■ Text passage ■
# CC Engine Diagram



## jasn03w (Aug 15, 2012)

Does anyone know where I'd be able to find a PDF/Pic of an engine diagram and pointing out the engine parts for a Volkswagen CC?

Also I'm unable to find a repair manual for a 2012 VW CC. Does anyone know where I could find a book or website for this? Thanks


----------



## snobrdrdan (Sep 10, 2008)

jasn03w said:


> Does anyone know where I could find a book or website for this?


Bentley manual:
http://www.bentleypublishers.com/volkswagen/passat-cc/

Everything will be pretty much the same for the '12 as it was for the '09 _(minus radio & dash changes)_


----------



## jasn03w (Aug 15, 2012)

Awesome, thank you!


----------



## metaldisc (Aug 16, 2012)

http://forums.vwvortex.com/showthread.php?5785744-Serpentine-belt-diagram


That thread has a good link to an engine diagram. A few post down.


----------



## usaf-lt-g (May 16, 2012)

jasn03w said:


> Does anyone know where I'd be able to find a PDF/Pic of an engine diagram and pointing out the engine parts for a Volkswagen CC?

■ Aim of the exercise ■
In the CC engine diagram thread, which changes does snobrdrdan name as the exceptions when comparing the '12 to the '09? The rows have no connection to the CC engine diagram thread.

(Item-finding rows)

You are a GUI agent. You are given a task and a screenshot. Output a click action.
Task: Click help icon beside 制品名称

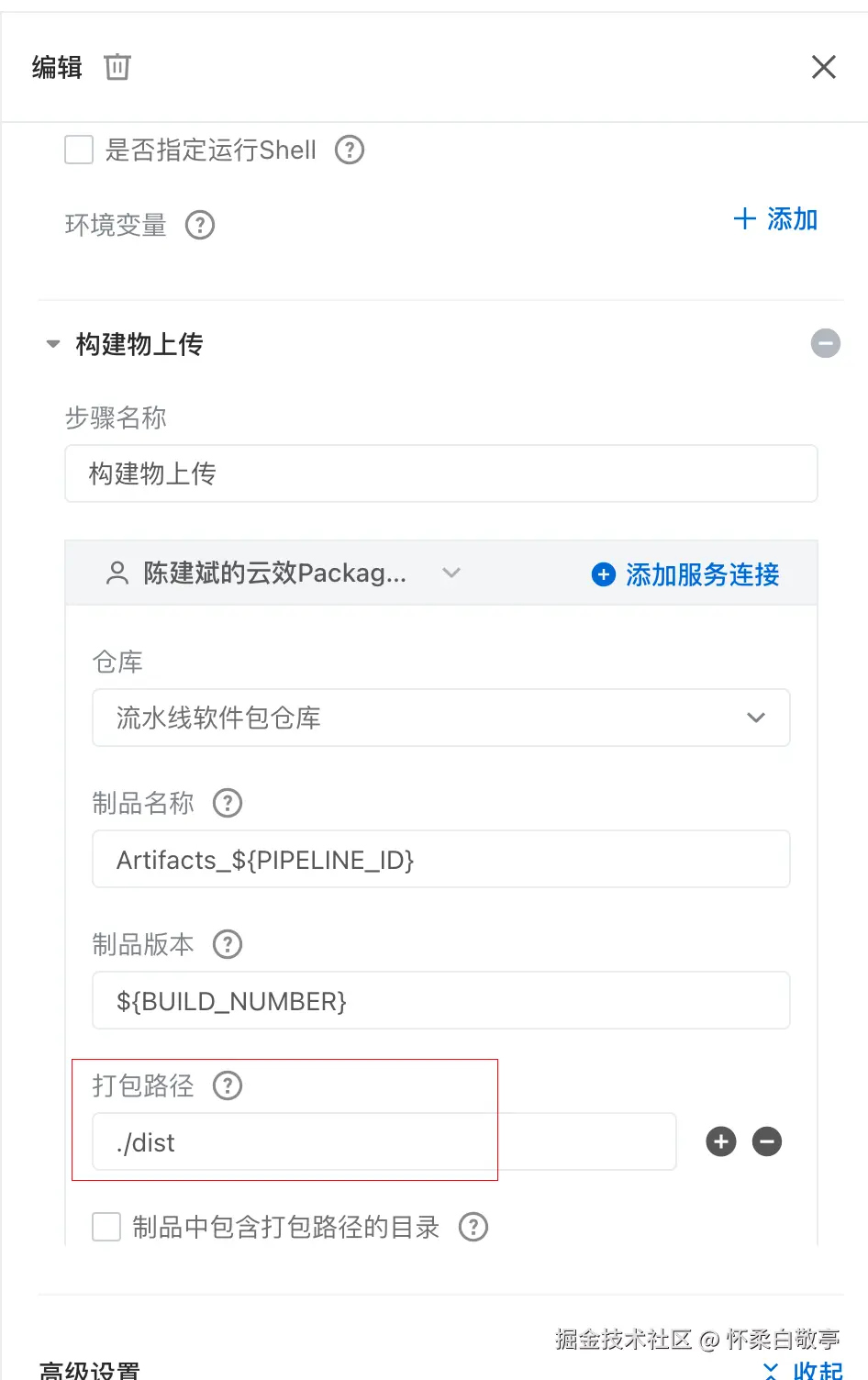[x=228, y=803]

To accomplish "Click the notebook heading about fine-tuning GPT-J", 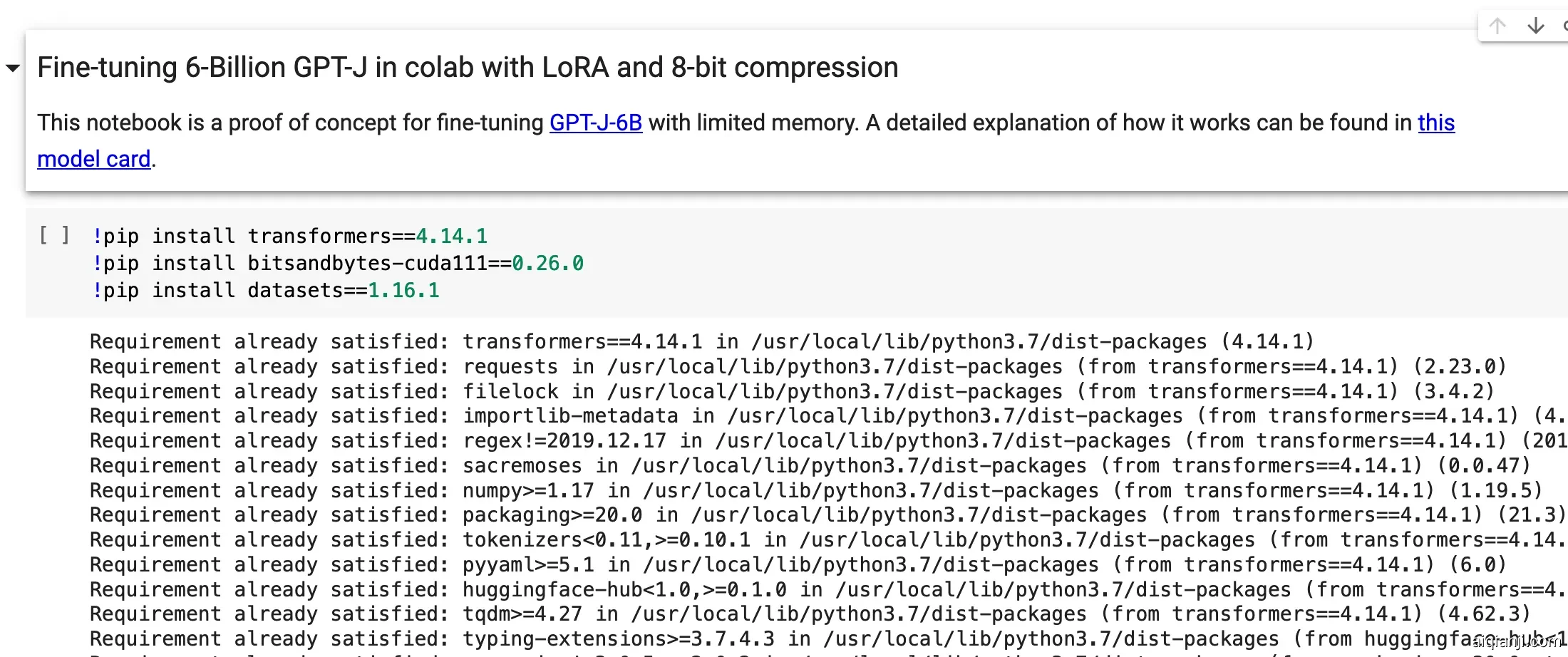I will pos(467,68).
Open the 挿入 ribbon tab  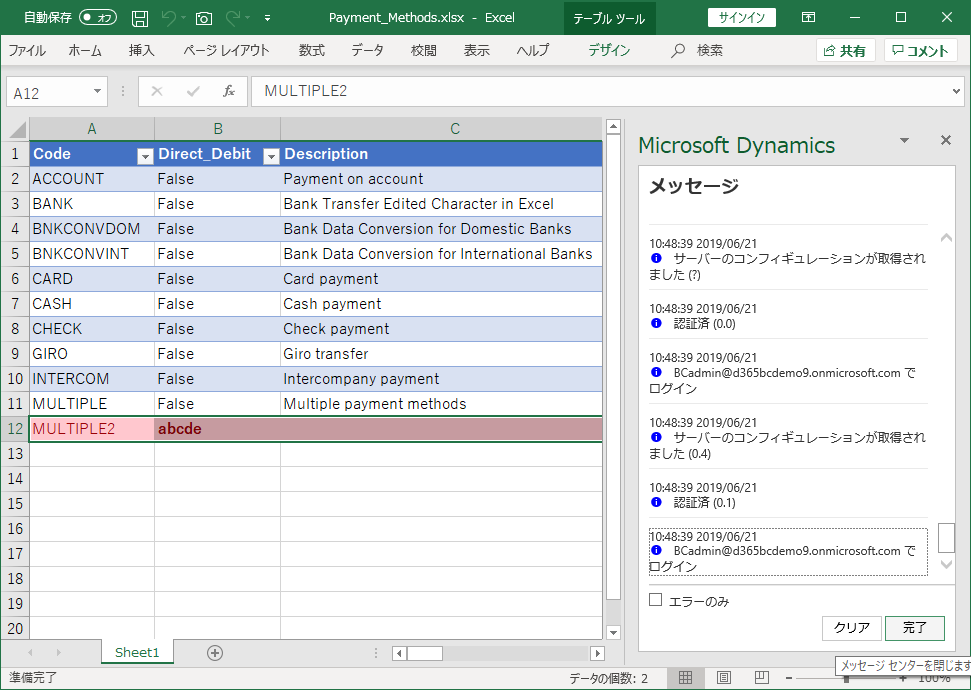click(x=142, y=51)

■ Finished task ■
Radio and dash changes.